Tarefas ▸
(1) Indique se cada afirmação está de acordo com o texto sobre o plano B de Varoufakis, respondendo sim ou não e citando as palavras do texto que o comprovam: (a) a conferência foi organizada pela World Alternative Economic Review; (b) os representantes do plano B reuniram-se em Lisboa; (c) a conferência decorreu presencialmente.
(2) Responda, com base no texto sobre o plano B de Varoufakis, às perguntas seguintes:
(a) Quem fez a seleção e a tradução?
(b) Em que data foi publicada a contribuição de Jacques Sapir?
(c) No âmbito de que festa se reuniram os representantes do plano B?
(3) Reproduza sem alterações o trecho do texto sobre o plano B de Varoufakis que vai de "O plano B de Varoufakis e o debate sobre o Euro." até "do jornal L’Humanité.".

───── Excerto do texto

O plano B de Varoufakis e o debate sobre o Euro – por JACQUES SAPIR I

Falareconomia1

Selecção e tradução de Júlio Marques Mota

 

O plano B de Varoufakis e o debate sobre o Euro.

JACQUES SAPIR · 12 SETEMBRO de 2015

 

Publico aqui a contribuição que apresentei na conferência electrónica (online) organizada pela World Alternative Economic Review (WEAR). Esta conferência foi organizada para se tirarem as lições da crise de 2008 e do que ocorreu depois, em especial o desastre total a que assistimos na zona Euro. Esta conferência é organizada enquanto que os diferentes representantes “do plano B” à escala europeia se reuniram no sábado 12 de Setembro à Paris, no âmbito da festa do jornal L’Humanité.

──────────
───── Material

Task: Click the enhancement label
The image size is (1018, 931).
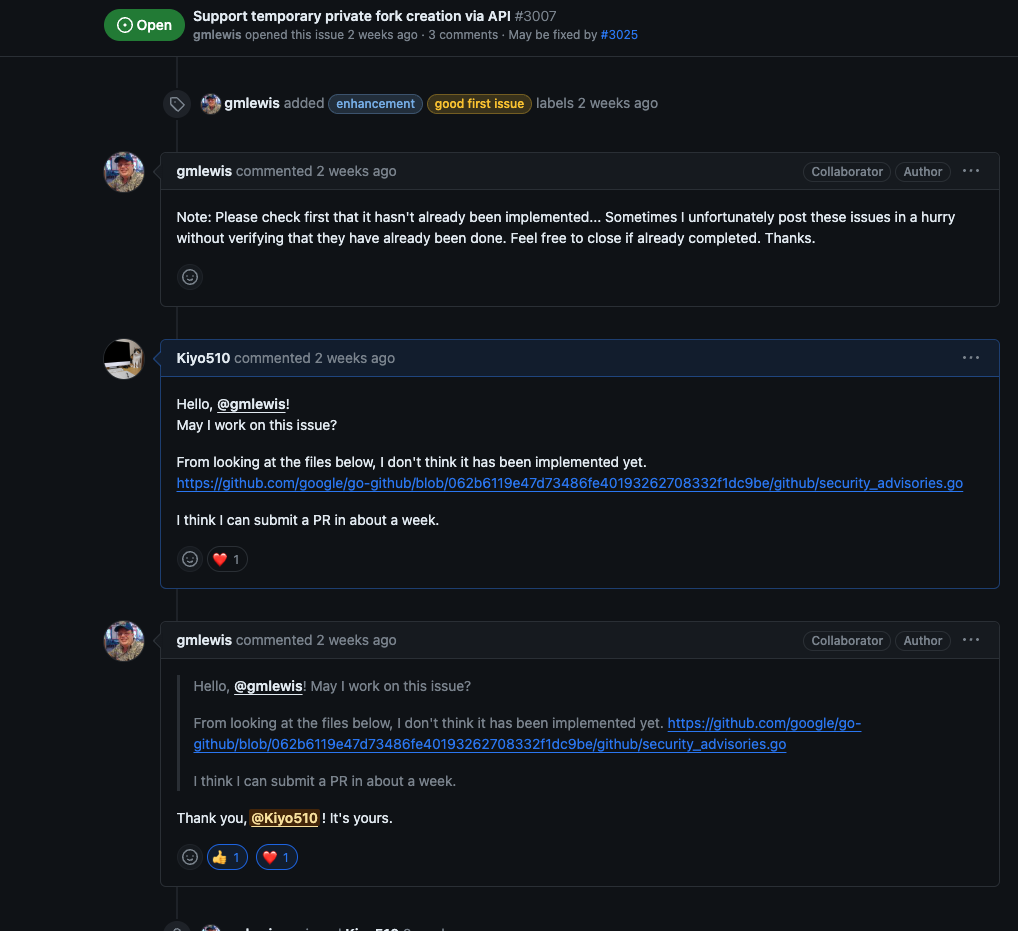Action: (x=375, y=103)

──────────

Respostas às tarefas ▸
(1)
(a) Sim: "organizada pela World Alternative Economic Review (WEAR)"
(b) Não: "se reuniram no sábado 12 de Setembro à Paris"
(c) Não: "conferência electrónica (online)"

(2)
(a) Júlio Marques Mota.
(b) 12 de setembro de 2015.
(c) Da festa do jornal L'Humanité.

(3)
O plano B de Varoufakis e o debate sobre o Euro.

JACQUES SAPIR · 12 SETEMBRO de 2015

 

Publico aqui a contribuição que apresentei na conferência electrónica (online) organizada pela World Alternative Economic Review (WEAR). Esta conferência foi organizada para se tirarem as lições da crise de 2008 e do que ocorreu depois, em especial o desastre total a que assistimos na zona Euro. Esta conferência é organizada enquanto que os diferentes representantes “do plano B” à escala europeia se reuniram no sábado 12 de Setembro à Paris, no âmbito da festa do jornal L’Humanité.